In [1]:
import requests
from collections import Counter
import pandas as pd
import numpy as np
from sklearn.metrics import DistanceMetric
from sklearn.metrics.pairwise import cosine_similarity

In [2]:
url = 'https://graphql.anilist.co'

In [3]:
def find_data(year):
    query = """
    query ($year: Int, $page: Int, $perPage: Int) {
      Page(page: $page, perPage: $perPage) {
        media(seasonYear: $year, type: ANIME, sort: POPULARITY_DESC) {
          id
          title {
            romaji
            english
          }
          genres
          season
          seasonYear
          averageScore
          episodes
          popularity
        }
      }
    }
    """

    variables = {
        'year': year,
        'page': 1,
        'perPage': 50
    }

    response = requests.post(url, json={'query': query, 'variables': variables})
    data = response.json()
    anime_data = data['data']['Page']['media']

    df = pd.json_normalize(anime_data)

    # Keep useful columns
    df = df[['title.romaji', 'title.english', 'genres', 'season', 'seasonYear', 'popularity','averageScore']]
    df = df.dropna(subset=['genres'])  # Remove entries without genre data

    # Create a simplified title column
    df['title'] = df['title.english'].fillna(df['title.romaji'])
    df = df.dropna(subset=['title']).reset_index(drop=True)

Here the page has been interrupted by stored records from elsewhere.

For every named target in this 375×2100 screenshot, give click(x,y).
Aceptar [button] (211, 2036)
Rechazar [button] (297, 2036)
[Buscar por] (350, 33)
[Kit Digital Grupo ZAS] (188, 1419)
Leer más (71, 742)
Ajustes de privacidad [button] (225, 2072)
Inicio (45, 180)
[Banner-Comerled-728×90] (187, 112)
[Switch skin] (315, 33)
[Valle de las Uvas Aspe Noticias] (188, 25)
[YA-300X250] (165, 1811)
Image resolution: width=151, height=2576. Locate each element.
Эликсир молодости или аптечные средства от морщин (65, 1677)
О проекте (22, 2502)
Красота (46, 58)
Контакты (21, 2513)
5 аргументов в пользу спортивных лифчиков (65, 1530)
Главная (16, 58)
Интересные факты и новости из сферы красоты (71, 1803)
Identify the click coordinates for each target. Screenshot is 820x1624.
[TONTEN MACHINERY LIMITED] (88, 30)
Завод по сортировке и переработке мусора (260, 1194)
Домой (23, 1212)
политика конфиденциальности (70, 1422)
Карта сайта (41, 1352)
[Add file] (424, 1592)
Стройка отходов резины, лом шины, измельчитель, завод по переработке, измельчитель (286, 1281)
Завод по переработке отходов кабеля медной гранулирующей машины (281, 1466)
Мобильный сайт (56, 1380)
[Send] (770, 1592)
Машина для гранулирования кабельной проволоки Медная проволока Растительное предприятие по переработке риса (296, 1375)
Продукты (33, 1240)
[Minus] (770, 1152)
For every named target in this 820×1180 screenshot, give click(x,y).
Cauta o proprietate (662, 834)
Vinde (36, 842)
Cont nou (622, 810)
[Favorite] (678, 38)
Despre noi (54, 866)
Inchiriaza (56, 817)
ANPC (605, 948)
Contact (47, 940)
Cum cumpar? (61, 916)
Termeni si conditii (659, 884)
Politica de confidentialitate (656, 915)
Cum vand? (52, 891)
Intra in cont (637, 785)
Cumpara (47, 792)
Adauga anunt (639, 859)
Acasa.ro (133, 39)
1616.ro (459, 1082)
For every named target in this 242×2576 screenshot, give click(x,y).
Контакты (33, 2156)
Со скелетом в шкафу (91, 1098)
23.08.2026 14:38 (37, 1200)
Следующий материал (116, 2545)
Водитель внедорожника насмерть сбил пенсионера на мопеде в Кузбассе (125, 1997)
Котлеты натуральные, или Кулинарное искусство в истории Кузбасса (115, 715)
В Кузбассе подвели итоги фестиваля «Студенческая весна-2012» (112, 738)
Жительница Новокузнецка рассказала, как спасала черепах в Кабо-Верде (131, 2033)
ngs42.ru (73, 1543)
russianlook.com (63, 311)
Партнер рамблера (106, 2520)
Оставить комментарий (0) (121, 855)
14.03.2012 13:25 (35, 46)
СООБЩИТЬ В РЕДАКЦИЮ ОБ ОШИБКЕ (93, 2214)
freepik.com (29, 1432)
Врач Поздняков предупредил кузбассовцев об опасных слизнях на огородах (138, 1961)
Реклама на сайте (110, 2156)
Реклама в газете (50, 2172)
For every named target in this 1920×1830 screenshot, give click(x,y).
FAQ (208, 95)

    # Normalize score (optional)
    df['averageScore'] = df['averageScore'].fillna(df['averageScore'].mean())
    df['score_norm'] = (df['averageScore'] - df['averageScore'].min()) / (df['averageScore'].max() - df['averageScore'].min())

    return df


In [4]:
def get_anime_data_range(start_year, end_year):
    all_years = []
    for y in range(start_year, end_year + 1):
        try:
            year_df = find_data(y)
            all_years.append(year_df)
        except Exception as e:
            print(f"Error fetching {y}: {e}")
    combined_df = pd.concat(all_years, ignore_index=True)
    return combined_df

In [5]:
# test
# df = find_data(2025)
# df.head(15)
# anime_df = get_anime_data_range(2018, 2024)
# anime_df = get_anime_data_range(2005, 2025)
# anime_df.sort_values(by='popularity', ascending=False).head(50)

In [6]:
# jaccard similarity
def jaccard_similarity(genres1, genres2):
    set1, set2 = set(genres1), set(genres2)
    intersection = len(set1 & set2)
    union = len(set1 | set2)
    return intersection / union if union > 0 else 0

In [7]:
# get similarity 
def compute_similarity(df, weight_genre=0.8, weight_score=0.2):
    n = len(df)
    sim_matrix = np.zeros((n, n))

    for i in range(n):
        for j in range(n):
            genre_sim = jaccard_similarity(df['genres'][i], df['genres'][j])
            score_sim = 1 - abs(df['score_norm'][i] - df['score_norm'][j])  
            sim_matrix[i, j] = (weight_genre * genre_sim) + (weight_score * score_sim)
    return sim_matrix

In [8]:
# get similiarty
def top_similar(df, sim_matrix, title, n=10):
    if title not in df['title'].values:
        print(f"'{title}' not found in dataset.")
        return

    idx = df.index[df['title'] == title][0]
    similar_indices = sim_matrix[idx].argsort()[::-1][1:n+1]  
    result = df.iloc[similar_indices][['title', 'genres', 'score_norm']]
    return result

In [9]:
anime_df = get_anime_data_range(2005, 2025)
df = anime_df
sim_matrix = compute_similarity(df)

In [10]:
queries = ['Demon Slayer: Kimetsu no Yaiba', 'Golden Time', 'Free! -Iwatobi Swim Club-']

In [11]:
anime = queries[0]
print(anime)
top_similar(df, sim_matrix, anime).sort_values(by='score_norm', ascending=False)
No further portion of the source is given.